> _Exercise description_: Copy every one of the source records below character for character, with no changes.

::: Dataset extract

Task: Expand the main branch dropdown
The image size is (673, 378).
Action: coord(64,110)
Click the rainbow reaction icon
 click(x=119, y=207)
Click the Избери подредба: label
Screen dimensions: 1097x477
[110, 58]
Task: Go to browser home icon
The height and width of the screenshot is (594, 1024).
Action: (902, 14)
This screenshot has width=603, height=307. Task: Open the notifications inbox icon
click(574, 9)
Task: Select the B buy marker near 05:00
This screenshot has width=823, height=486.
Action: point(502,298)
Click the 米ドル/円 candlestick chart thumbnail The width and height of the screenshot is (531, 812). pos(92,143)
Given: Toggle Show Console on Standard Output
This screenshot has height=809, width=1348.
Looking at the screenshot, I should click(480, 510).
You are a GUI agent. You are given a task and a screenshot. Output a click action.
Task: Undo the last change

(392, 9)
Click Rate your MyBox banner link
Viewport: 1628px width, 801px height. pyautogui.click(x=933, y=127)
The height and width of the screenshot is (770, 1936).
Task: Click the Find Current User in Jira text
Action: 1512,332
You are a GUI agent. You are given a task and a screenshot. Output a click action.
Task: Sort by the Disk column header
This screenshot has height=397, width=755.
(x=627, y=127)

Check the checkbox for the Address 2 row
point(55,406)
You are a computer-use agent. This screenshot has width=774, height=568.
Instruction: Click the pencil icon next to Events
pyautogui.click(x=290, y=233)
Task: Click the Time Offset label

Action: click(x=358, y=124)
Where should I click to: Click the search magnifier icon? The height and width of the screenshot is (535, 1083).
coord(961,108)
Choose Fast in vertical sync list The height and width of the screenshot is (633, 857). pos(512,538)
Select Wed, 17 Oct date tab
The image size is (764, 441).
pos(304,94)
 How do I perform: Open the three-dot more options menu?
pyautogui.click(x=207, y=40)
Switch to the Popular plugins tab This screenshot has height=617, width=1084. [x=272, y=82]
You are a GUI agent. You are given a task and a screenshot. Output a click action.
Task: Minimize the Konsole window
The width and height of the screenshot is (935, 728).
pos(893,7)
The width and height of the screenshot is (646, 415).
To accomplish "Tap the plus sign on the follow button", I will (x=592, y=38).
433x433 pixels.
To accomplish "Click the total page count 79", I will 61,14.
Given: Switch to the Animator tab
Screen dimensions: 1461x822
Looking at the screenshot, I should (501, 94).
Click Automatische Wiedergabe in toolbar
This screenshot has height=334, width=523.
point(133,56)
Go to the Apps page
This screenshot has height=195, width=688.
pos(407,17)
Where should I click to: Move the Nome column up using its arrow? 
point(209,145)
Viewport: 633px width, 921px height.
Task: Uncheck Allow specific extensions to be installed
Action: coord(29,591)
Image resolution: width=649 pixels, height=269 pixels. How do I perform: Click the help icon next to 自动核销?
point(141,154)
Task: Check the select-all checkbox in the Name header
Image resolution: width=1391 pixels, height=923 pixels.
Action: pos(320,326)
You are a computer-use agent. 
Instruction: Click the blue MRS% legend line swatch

::::::

> _Exercise output_:
Task: Expand the main branch dropdown
The image size is (673, 378).
Action: coord(64,110)
Click the rainbow reaction icon
 click(x=119, y=207)
Click the Избери подредба: label
Screen dimensions: 1097x477
[110, 58]
Task: Go to browser home icon
The height and width of the screenshot is (594, 1024).
Action: (902, 14)
This screenshot has width=603, height=307. Task: Open the notifications inbox icon
click(574, 9)
Task: Select the B buy marker near 05:00
This screenshot has width=823, height=486.
Action: point(502,298)
Click the 米ドル/円 candlestick chart thumbnail The width and height of the screenshot is (531, 812). pos(92,143)
Given: Toggle Show Console on Standard Output
This screenshot has height=809, width=1348.
Looking at the screenshot, I should click(480, 510).
You are a GUI agent. You are given a task and a screenshot. Output a click action.
Task: Undo the last change

(392, 9)
Click Rate your MyBox banner link
Viewport: 1628px width, 801px height. pyautogui.click(x=933, y=127)
The height and width of the screenshot is (770, 1936).
Task: Click the Find Current User in Jira text
Action: 1512,332
You are a GUI agent. You are given a task and a screenshot. Output a click action.
Task: Sort by the Disk column header
This screenshot has height=397, width=755.
(x=627, y=127)

Check the checkbox for the Address 2 row
point(55,406)
You are a computer-use agent. This screenshot has width=774, height=568.
Instruction: Click the pencil icon next to Events
pyautogui.click(x=290, y=233)
Task: Click the Time Offset label

Action: click(x=358, y=124)
Where should I click to: Click the search magnifier icon? The height and width of the screenshot is (535, 1083).
coord(961,108)
Choose Fast in vertical sync list The height and width of the screenshot is (633, 857). pos(512,538)
Select Wed, 17 Oct date tab
The image size is (764, 441).
pos(304,94)
 How do I perform: Open the three-dot more options menu?
pyautogui.click(x=207, y=40)
Switch to the Popular plugins tab This screenshot has height=617, width=1084. [x=272, y=82]
You are a GUI agent. You are given a task and a screenshot. Output a click action.
Task: Minimize the Konsole window
The width and height of the screenshot is (935, 728).
pos(893,7)
The width and height of the screenshot is (646, 415).
To accomplish "Tap the plus sign on the follow button", I will (x=592, y=38).
433x433 pixels.
To accomplish "Click the total page count 79", I will 61,14.
Given: Switch to the Animator tab
Screen dimensions: 1461x822
Looking at the screenshot, I should (501, 94).
Click Automatische Wiedergabe in toolbar
This screenshot has height=334, width=523.
point(133,56)
Go to the Apps page
This screenshot has height=195, width=688.
pos(407,17)
Where should I click to: Move the Nome column up using its arrow? 
point(209,145)
Viewport: 633px width, 921px height.
Task: Uncheck Allow specific extensions to be installed
Action: coord(29,591)
Image resolution: width=649 pixels, height=269 pixels. How do I perform: Click the help icon next to 自动核销?
point(141,154)
Task: Check the select-all checkbox in the Name header
Image resolution: width=1391 pixels, height=923 pixels.
Action: pos(320,326)
You are a computer-use agent. 
Instruction: Click the blue MRS% legend line swatch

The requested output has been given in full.